● **Action item**: How would the news piece below about the Chetrit Group's troubled apartment portfolio loan go on after its final sentence? Write the next part of that piece, not of the lines that follow it.

● **Extract provided**:
=======

New York landlord Chetrit Group is looking to sell more than 8,000 residential units it acquired across 10 states in 2019 as it faces default on a $481M loan it used to finance the acquisition, The Real Deal reports, citing a report by Trepp.

The CMBS loan, originated by JPMorgan Chase, was used to acquire 8,671 units New York, Illinois, Indiana, Ohio and several Sun Belt states, but despite strong nationwide demand for apartments in nearly four years since the acquisition, the portfolio had an occupancy of just 76% in the year leading up to March 2022, per Trepp.

The occupancy rate hasn't been high enough to pay the debt service on the floating-rate loan, which was pegged to Libor. The loan was originated at an 84% loan-to-value ratio, The Real Deal reported in 2019, and rising interest rates last year could have caused debt service payments to double.

=======

● **Given information**:
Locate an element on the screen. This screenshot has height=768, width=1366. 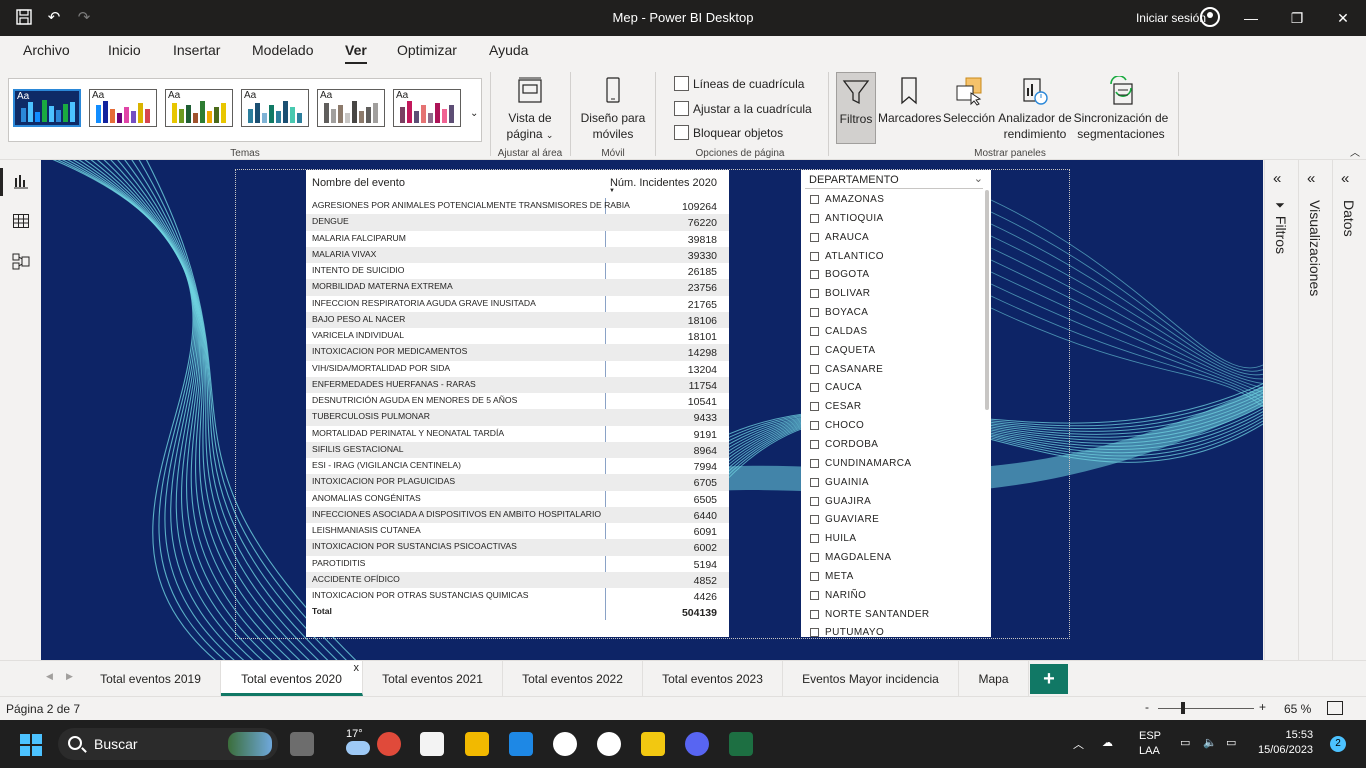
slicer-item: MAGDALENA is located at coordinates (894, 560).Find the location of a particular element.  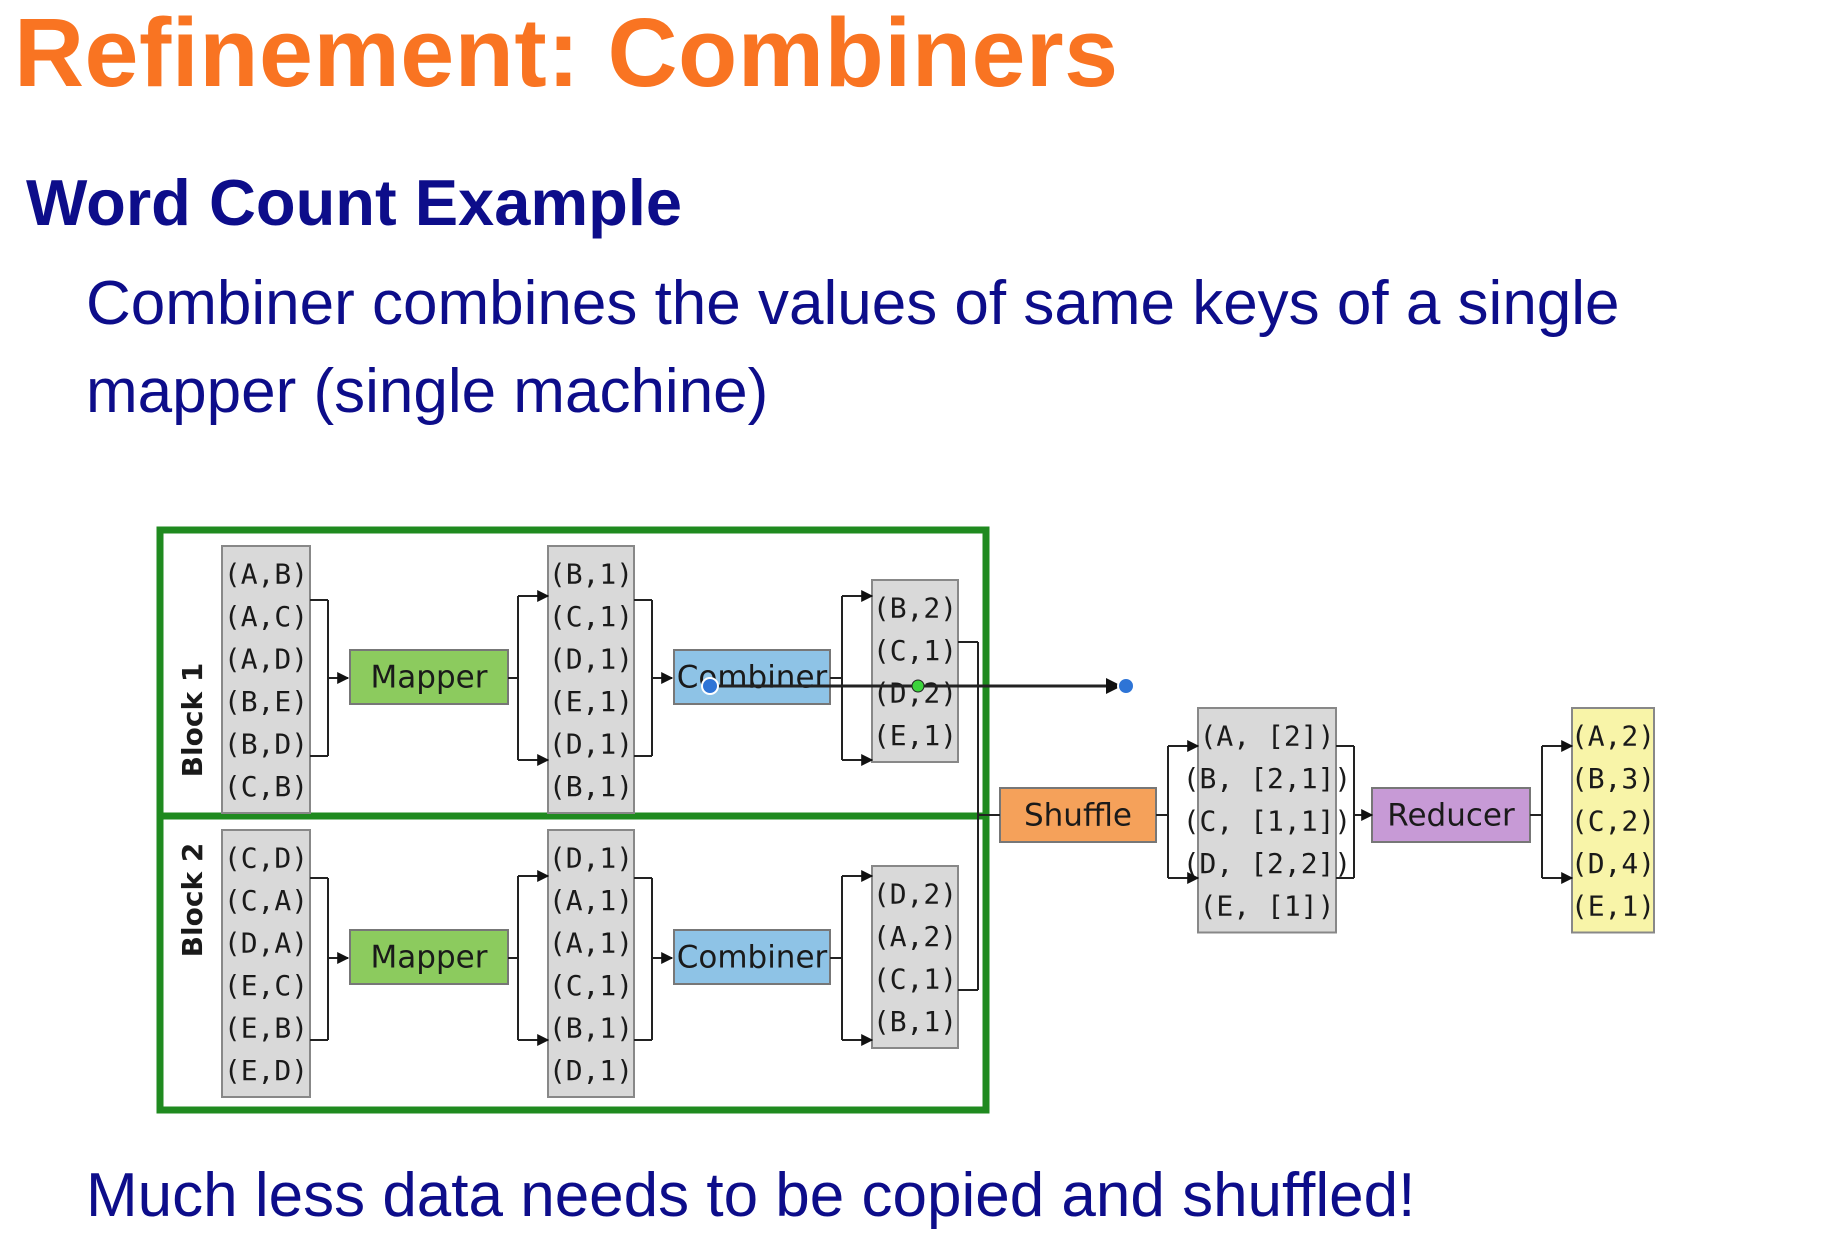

=======

● **Task output**:
It's not the first CMBS loan from 2019 Chetrit has struggled to stay current on. Jacob Chetrit and his sons, Michael and Simon, acquired 850 Third Ave. from Chinese conglomerate HNA Group in 2019 for $422M, and two years later, the $177M CMBS loan on the 617K SF building was sent to special servicing.

Harbor Group International, which owned the $25M junior mezzanine loan on Chetrit’s 850 Third Ave., initiated a UCC foreclosure auction, but Chetrit was able to pay off its debt when it refinanced the property with $320M investment firm HPS Investment Partners.

Multifamily properties bought in the low-interest rate environment before last summer are seen as some of the most prime buying opportunities for distress investors.